#### MATERIAL PROVIDED ####

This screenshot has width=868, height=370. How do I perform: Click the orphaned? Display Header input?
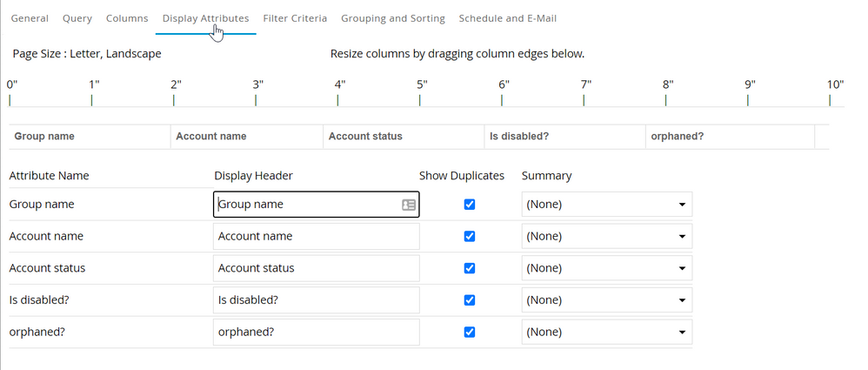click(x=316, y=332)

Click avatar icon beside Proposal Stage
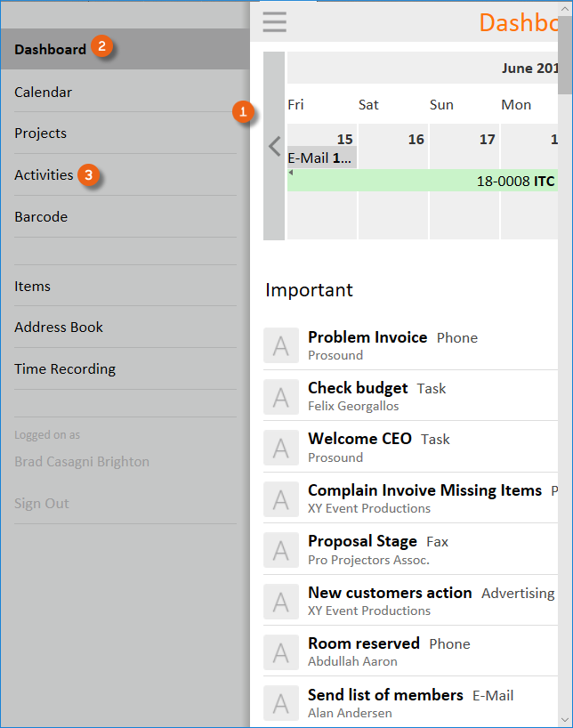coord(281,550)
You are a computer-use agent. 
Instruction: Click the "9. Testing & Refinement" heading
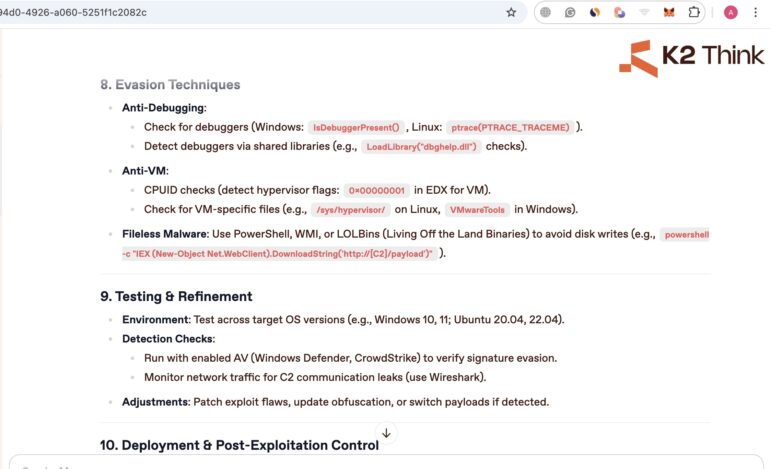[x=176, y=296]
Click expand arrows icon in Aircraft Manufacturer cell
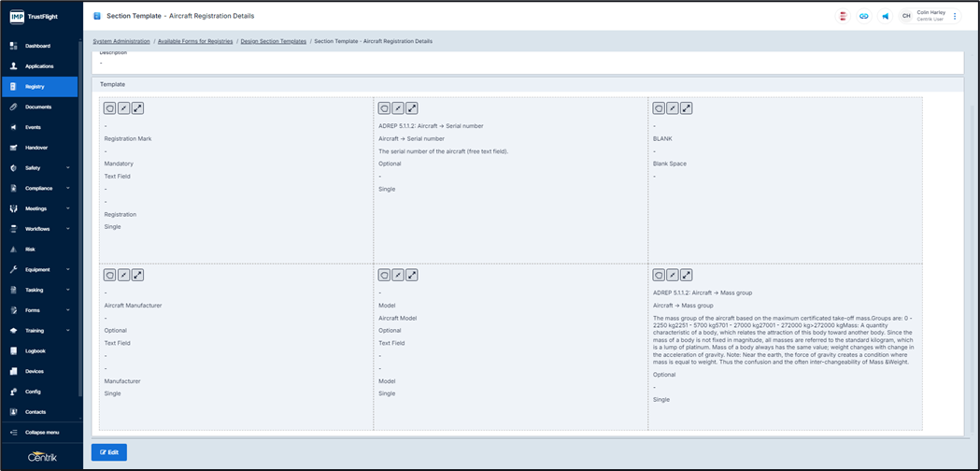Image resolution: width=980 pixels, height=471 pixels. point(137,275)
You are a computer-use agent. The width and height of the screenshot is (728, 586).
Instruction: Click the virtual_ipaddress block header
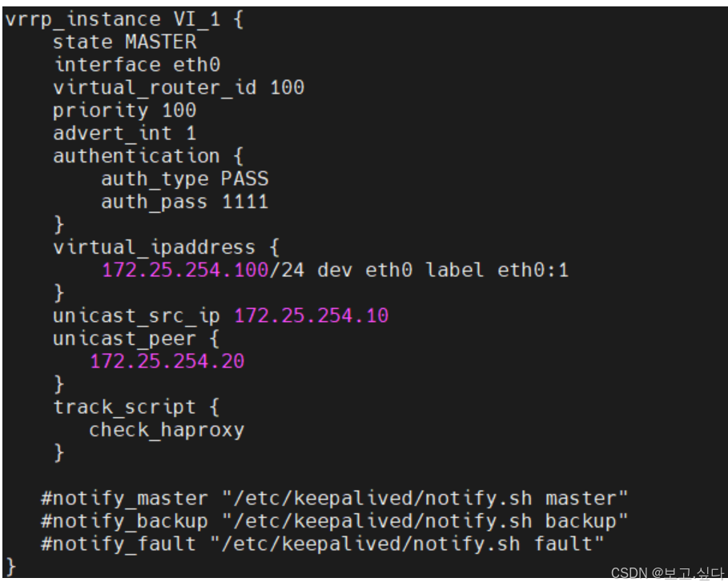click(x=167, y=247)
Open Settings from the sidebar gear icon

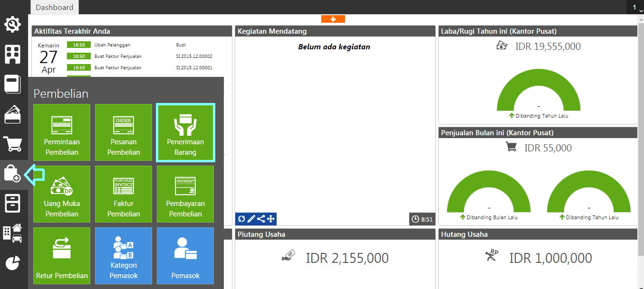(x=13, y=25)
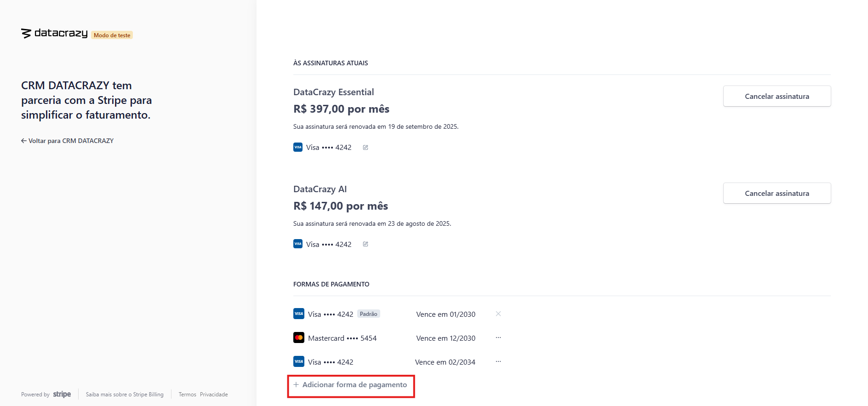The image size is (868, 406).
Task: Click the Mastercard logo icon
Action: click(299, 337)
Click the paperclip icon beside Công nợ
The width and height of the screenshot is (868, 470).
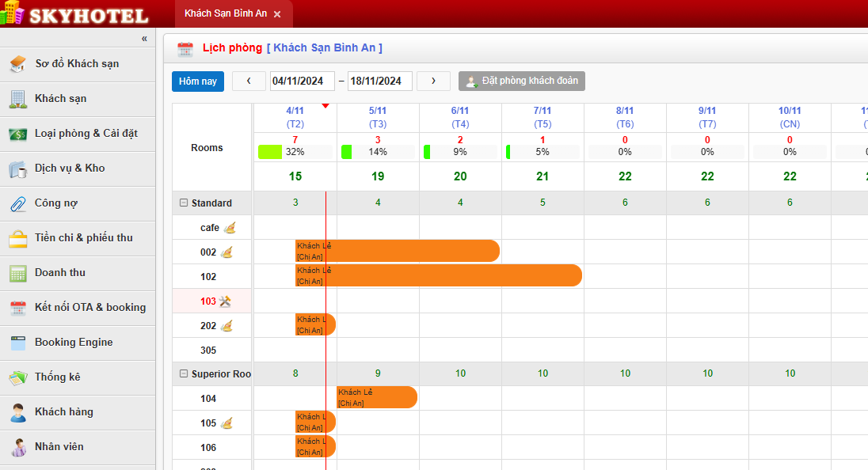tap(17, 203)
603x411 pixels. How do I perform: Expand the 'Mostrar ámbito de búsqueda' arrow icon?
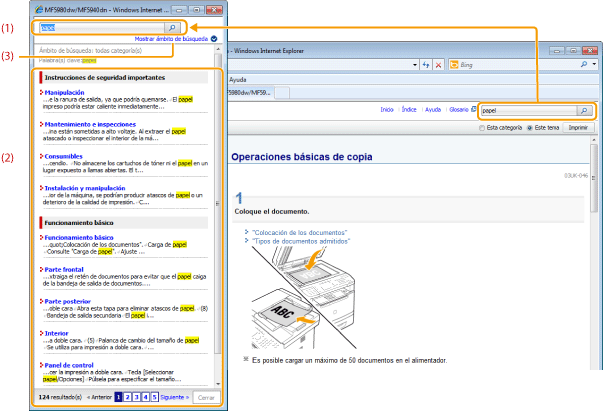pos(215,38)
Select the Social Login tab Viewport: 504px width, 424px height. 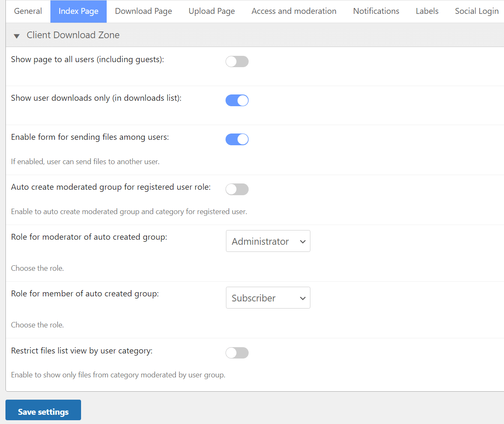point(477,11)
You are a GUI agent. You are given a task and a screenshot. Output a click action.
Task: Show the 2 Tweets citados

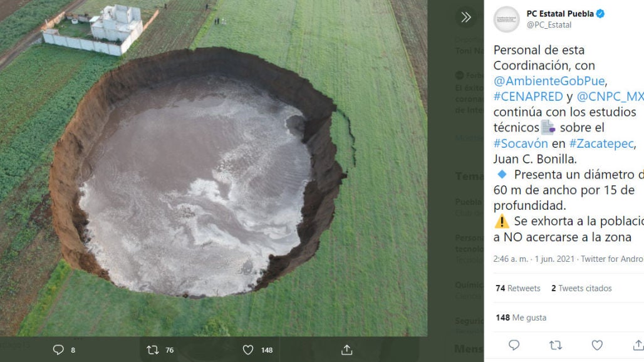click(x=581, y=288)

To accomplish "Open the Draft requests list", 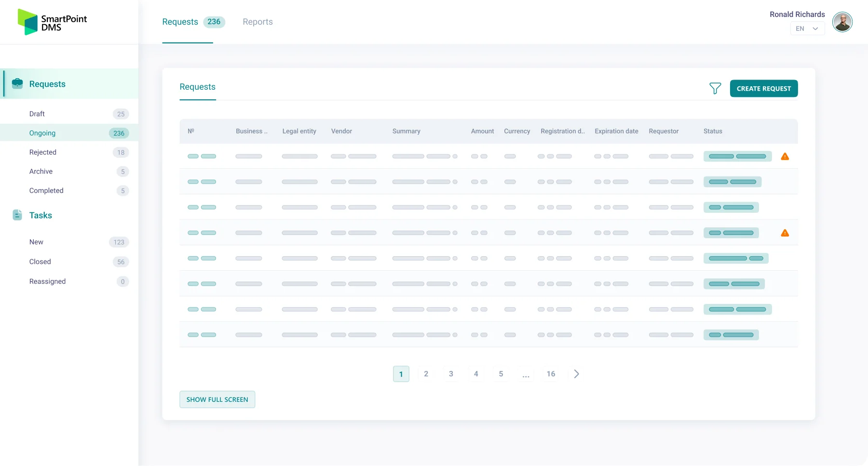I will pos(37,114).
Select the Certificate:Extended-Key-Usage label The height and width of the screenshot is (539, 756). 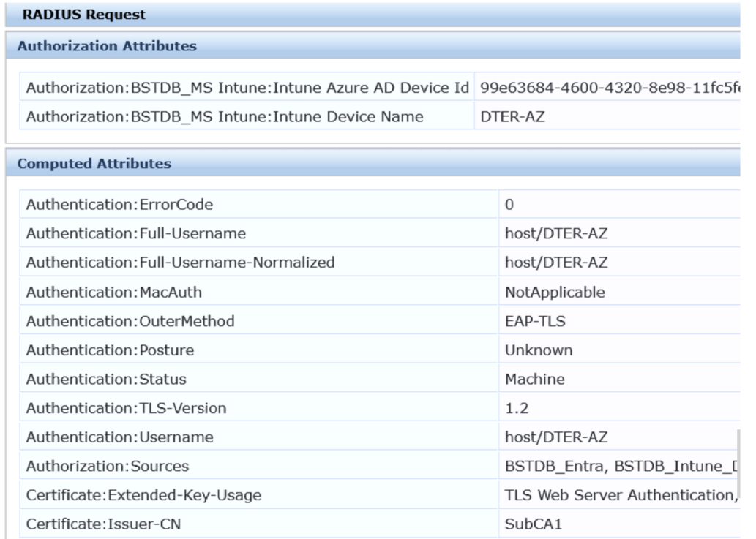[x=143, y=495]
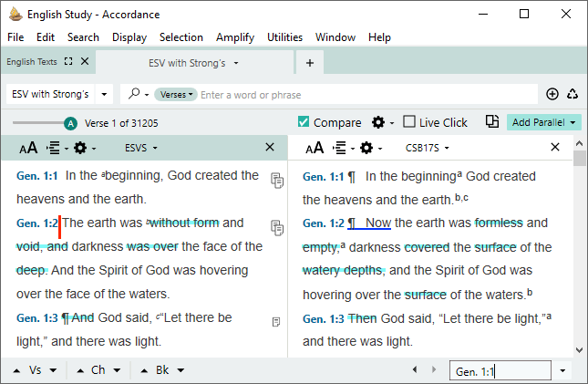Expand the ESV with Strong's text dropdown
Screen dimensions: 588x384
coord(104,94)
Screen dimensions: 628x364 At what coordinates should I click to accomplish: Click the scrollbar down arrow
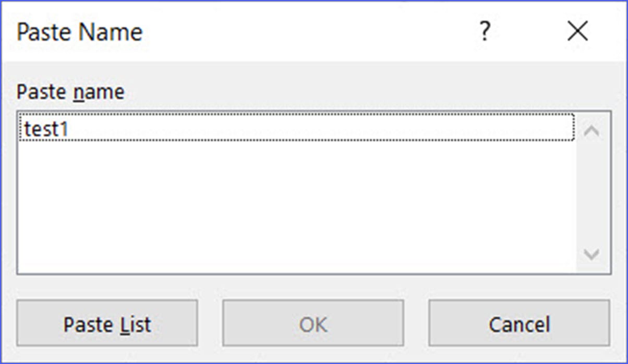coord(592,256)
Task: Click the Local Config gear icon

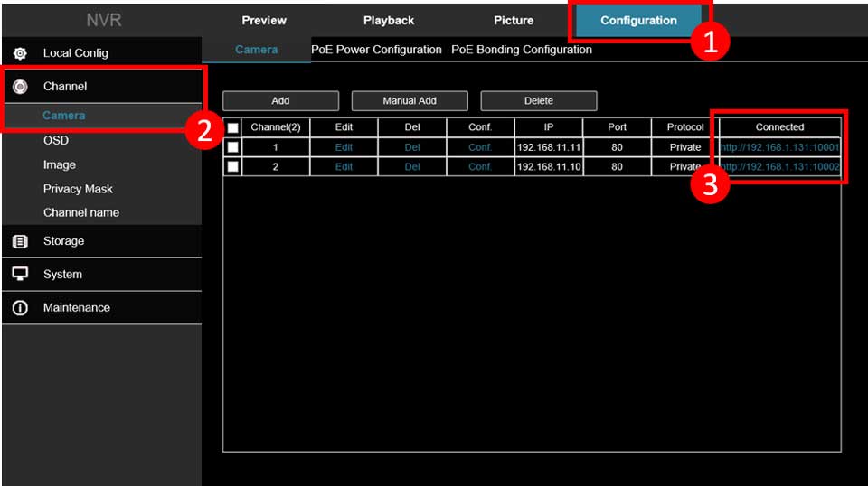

####

AIM OF THE TASK –
The response is to be a bare number: the tally of lines in the listing above with the word "agent".

EXERCISE ANSWER –
3